I Adopted A Terminally Ill Dog-It Was The Best Decision I Made
The light danced through the car windows and onto mine and my husband’s faces as a nervous groan emitted from my lips. “This is a really big day” I said, as he held my hand tenderly. Today is the day we meet our new family member: a 2 year old german shepherd named May, who had been rescued from behind a dumpster weighing only 28 pounds. She was rescued by a pet association and taken to a vet where she was diagnosed with disseminated aspergillosis, a rare fungal condition, giving her a life expectancy of 6-18 months. As the car came to a halt, I realized that this was time. My heart fluttered as my stomach turned, and I saw our new girl sitting in the grass and waiting for us to get out of the car. She was scared, traumatized, and I could see that it took all of the bravery in the world to allow my hand to make contact with her beautiful face. “May” I exhaled, holding back tears. She was shaking, sheepish, and shy. Her shyness would not deter my husband, though, who reached for her tennis ball and tossed it across the way. Immediately, May ran towards the ball excited and joyful, and brought it back to us. Although still shy, May had clearly determined we were not a threat.

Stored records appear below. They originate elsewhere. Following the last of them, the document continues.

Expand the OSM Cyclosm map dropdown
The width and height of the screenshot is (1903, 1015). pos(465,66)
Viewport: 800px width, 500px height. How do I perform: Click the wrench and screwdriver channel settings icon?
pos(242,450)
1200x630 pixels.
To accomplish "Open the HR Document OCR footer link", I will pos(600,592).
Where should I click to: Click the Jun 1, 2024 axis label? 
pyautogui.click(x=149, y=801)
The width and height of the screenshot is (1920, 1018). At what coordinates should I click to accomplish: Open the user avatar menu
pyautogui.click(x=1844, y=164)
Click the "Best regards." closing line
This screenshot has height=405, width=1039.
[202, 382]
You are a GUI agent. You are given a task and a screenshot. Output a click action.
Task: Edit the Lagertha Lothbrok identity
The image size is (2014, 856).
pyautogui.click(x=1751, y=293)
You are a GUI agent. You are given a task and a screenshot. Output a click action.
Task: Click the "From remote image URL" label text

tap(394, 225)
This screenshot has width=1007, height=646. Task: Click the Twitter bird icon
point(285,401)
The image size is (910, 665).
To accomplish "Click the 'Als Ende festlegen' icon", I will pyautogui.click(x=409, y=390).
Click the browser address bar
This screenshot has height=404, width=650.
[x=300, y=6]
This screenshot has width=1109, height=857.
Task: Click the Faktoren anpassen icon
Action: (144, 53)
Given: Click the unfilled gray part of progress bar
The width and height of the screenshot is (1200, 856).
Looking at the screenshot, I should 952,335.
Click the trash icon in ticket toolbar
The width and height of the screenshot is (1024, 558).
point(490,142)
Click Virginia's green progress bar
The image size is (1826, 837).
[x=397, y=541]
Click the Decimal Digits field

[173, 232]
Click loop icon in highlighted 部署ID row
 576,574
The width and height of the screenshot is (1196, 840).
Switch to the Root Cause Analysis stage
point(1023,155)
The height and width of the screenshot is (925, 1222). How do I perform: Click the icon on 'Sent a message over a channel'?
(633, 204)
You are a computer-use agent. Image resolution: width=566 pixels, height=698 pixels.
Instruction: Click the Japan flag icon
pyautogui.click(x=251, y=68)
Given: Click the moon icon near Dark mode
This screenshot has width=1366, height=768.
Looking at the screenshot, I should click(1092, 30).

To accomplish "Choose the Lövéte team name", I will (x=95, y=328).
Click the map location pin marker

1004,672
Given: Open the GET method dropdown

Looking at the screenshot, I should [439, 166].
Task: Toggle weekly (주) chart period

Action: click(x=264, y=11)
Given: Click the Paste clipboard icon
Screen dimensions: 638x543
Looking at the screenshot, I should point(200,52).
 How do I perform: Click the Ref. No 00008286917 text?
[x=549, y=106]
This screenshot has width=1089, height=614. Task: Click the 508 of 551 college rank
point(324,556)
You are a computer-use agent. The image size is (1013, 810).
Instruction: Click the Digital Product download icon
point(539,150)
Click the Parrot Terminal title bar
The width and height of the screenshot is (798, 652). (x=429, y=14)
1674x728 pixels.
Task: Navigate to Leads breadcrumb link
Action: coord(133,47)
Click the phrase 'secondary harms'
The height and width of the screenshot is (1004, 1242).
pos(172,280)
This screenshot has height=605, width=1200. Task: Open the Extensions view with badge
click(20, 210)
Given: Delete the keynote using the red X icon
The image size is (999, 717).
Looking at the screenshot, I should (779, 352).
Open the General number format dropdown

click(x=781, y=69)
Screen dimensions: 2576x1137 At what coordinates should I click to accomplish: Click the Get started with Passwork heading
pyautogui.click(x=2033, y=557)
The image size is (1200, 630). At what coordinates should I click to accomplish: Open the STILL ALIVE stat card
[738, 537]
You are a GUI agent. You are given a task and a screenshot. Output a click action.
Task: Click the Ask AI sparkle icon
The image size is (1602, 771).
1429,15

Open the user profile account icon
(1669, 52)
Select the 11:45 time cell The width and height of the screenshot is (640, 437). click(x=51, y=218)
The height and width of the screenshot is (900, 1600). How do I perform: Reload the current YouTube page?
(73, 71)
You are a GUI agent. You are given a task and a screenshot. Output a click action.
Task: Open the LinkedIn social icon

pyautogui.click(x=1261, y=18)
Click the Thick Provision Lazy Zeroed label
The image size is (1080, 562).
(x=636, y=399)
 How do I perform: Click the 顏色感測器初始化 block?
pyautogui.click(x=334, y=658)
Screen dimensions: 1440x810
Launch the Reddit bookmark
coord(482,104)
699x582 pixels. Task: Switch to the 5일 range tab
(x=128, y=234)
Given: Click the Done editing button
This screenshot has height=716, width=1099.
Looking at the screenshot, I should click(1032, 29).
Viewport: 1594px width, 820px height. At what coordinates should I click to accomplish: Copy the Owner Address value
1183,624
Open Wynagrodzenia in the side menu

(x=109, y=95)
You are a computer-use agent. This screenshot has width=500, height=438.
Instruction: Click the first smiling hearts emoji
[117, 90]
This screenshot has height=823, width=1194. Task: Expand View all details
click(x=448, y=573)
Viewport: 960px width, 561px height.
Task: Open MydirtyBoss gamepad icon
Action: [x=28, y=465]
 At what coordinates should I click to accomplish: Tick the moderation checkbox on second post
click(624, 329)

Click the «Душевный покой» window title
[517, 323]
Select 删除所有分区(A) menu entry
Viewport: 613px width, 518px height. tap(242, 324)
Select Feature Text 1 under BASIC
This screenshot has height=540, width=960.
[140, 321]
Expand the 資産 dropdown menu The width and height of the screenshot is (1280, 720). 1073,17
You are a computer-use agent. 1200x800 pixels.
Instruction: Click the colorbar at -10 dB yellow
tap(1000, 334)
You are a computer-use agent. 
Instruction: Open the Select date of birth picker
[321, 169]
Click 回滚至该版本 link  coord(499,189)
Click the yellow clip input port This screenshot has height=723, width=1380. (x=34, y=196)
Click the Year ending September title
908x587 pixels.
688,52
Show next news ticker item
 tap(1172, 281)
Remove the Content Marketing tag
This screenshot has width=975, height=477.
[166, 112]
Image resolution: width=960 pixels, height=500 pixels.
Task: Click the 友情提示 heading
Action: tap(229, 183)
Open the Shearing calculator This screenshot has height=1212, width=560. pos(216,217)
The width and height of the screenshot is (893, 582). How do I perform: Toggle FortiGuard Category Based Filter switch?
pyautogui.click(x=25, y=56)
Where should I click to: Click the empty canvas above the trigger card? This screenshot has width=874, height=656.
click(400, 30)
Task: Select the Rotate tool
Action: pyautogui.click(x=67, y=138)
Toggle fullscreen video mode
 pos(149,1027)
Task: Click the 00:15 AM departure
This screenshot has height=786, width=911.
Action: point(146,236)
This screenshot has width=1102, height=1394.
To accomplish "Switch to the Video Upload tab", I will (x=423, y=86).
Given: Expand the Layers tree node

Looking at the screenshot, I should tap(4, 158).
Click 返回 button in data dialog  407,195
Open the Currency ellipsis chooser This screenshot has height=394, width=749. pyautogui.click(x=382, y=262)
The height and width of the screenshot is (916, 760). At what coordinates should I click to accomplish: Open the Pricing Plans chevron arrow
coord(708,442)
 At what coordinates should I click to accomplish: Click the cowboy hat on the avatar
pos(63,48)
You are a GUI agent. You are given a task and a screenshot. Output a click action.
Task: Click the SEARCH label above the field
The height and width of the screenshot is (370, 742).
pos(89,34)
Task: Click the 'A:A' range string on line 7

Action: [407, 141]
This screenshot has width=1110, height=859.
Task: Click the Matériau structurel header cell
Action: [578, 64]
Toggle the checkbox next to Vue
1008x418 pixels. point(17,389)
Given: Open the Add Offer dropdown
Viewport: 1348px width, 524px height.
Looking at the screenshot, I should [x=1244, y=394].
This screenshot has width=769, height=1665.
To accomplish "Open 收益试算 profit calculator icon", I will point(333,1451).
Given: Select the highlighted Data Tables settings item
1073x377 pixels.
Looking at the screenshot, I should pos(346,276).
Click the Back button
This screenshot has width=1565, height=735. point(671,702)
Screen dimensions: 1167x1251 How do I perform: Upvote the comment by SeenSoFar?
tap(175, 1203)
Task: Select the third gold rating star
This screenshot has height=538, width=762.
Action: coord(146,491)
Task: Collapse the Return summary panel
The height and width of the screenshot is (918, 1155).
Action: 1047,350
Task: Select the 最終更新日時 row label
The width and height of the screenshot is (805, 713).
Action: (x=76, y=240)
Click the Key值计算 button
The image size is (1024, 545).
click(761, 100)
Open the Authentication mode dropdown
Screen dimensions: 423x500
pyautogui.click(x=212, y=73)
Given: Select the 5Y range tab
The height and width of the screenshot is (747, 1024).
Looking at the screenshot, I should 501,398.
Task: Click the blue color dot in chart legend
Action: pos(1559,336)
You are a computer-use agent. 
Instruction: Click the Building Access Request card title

The day we brought May into our home, she made herself a spot on the ground in our bedroom. I promptly picked her up and laid her gently onto the bed-since this happened, she sleeps in bed with us every night, cuddled up like three sardines in a can. She loves gifts, and being pet lovers we give her all the gifts she could imagine.
After months of having May, she evolved, and became a sassy, fun, outgoing dog. Even with her life being so short, she’s got enough personality for ten lifetimes. Her love of tennis balls and fetch became even stronger, and her need for attention became more intense as well. May is still with us to this day, living longer than what was expected and keeping her spirits high. She loves playing fetch with her dad and loves cuddling, and spending time with her family. May is splendidly happy, and we as a family have become an airtight bond unable to be broken. As I write this, her face resting on my arm, impatiently waiting for me to hold her close and give another physical promise that this time her owners are not going anywhere.
I wish I could say that adopting a terminally ill dog is sad, but it hasn’t been. May is such a light in our life. So hopeful, so happy, and so loving. May causes us to laugh every day, and to take a moment here and there to enjoy the family we have created. We recognize that we cannot change May’s past, but we have given her a future that she can wake up every morning feeling excited about. We hope that when you are looking at bringing in a pet, you look at the sick ones, the shy ones, and the ones with health issues too. Those may be the ones really needing rescuing, and they may just rescue you too.